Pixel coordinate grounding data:

>>>

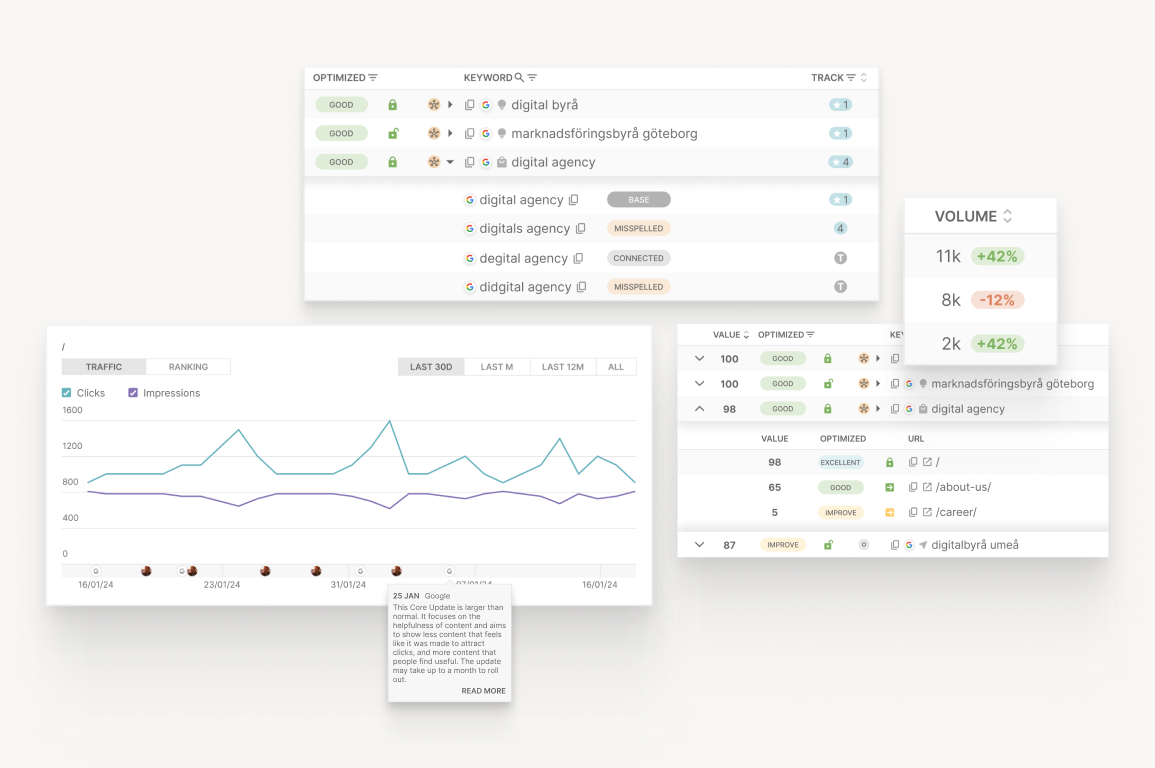Click the unlocked padlock on the digitalbyrå umeå row
Screen dimensions: 1155x768
(x=828, y=545)
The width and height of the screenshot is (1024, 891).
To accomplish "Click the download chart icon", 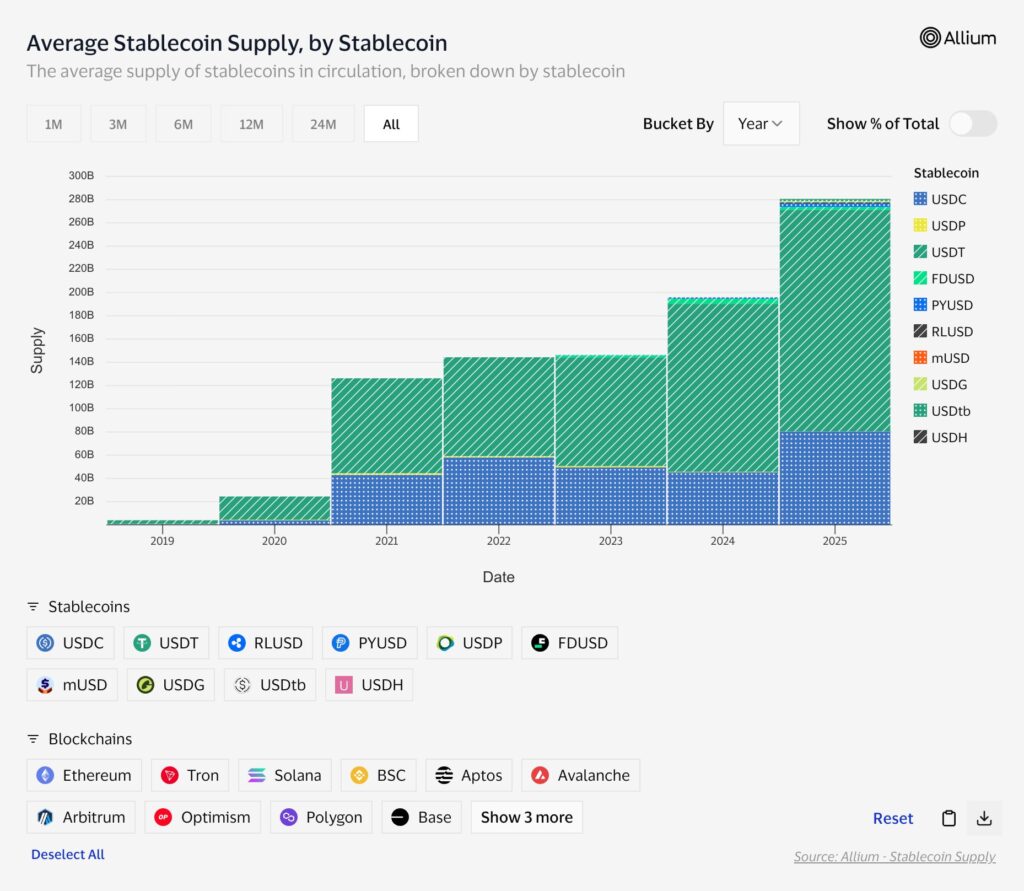I will click(x=984, y=818).
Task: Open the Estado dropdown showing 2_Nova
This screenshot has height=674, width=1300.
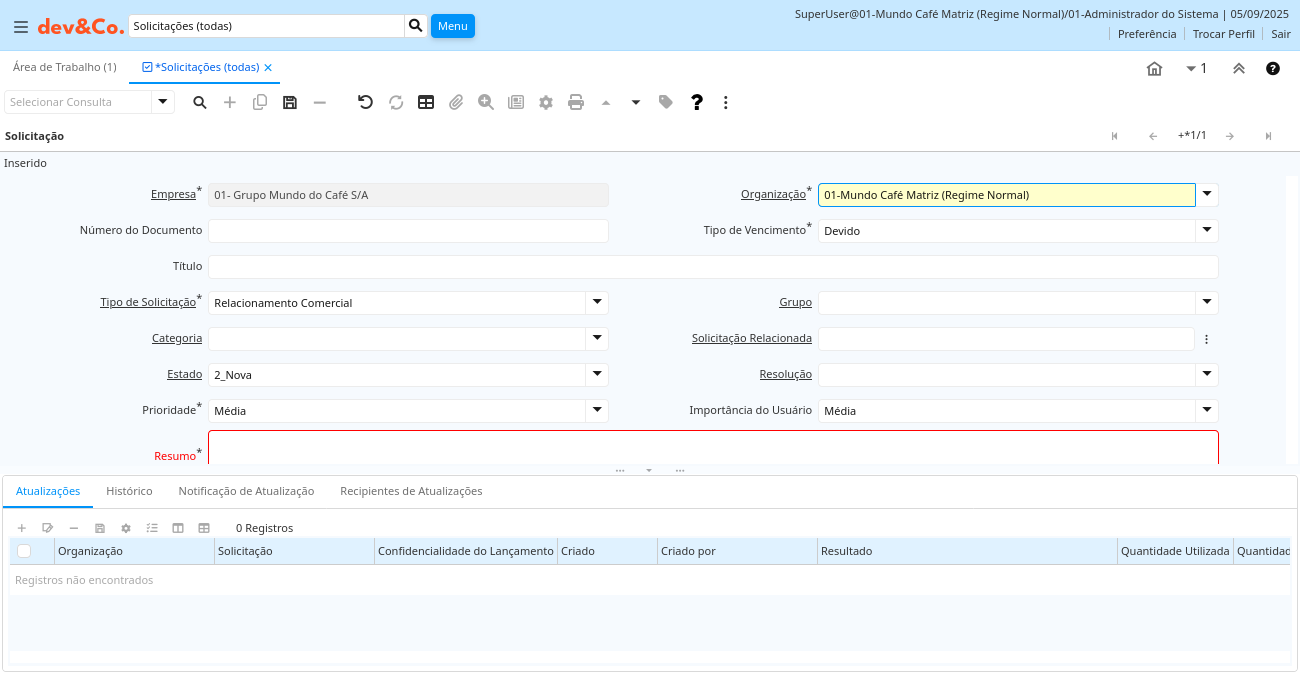Action: (596, 374)
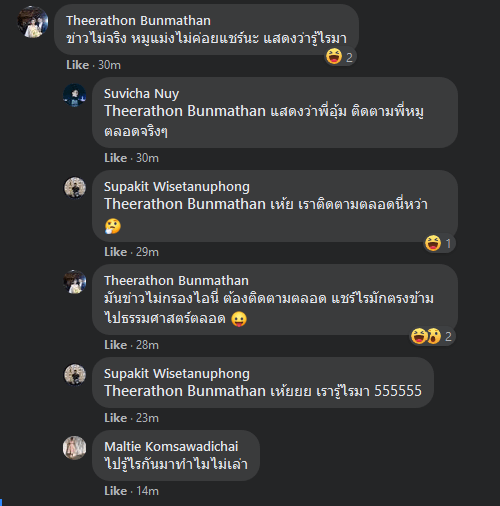Open the Suvicha Nuy profile name link
500x506 pixels.
(141, 94)
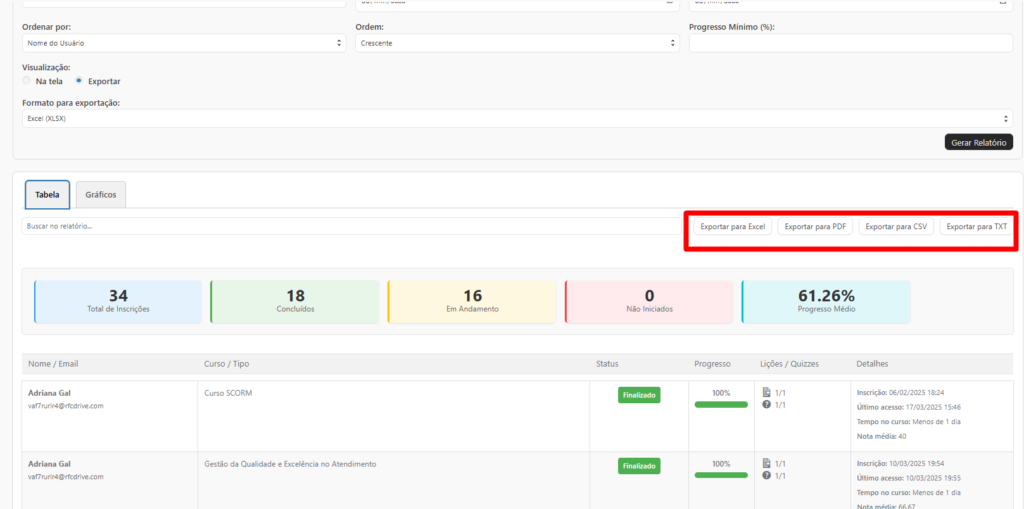Click the quiz question-mark icon for Gestão da Qualidade
Image resolution: width=1024 pixels, height=509 pixels.
(x=766, y=475)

<<<

Required action: Transcribe, word for word, the line holding "Task: Open the Estado dropdown showing 2_Nova" and all lines after it in the entries above, ending with the last. Only those lines; no pictures.

Task result:
Task: Open the Estado dropdown showing 2_Nova
This screenshot has height=674, width=1300.
Action: (596, 374)
Open the Suvicha Nuy profile name link
500x506 pixels.
(141, 94)
Click the quiz question-mark icon for Gestão da Qualidade
Image resolution: width=1024 pixels, height=509 pixels.
(x=766, y=475)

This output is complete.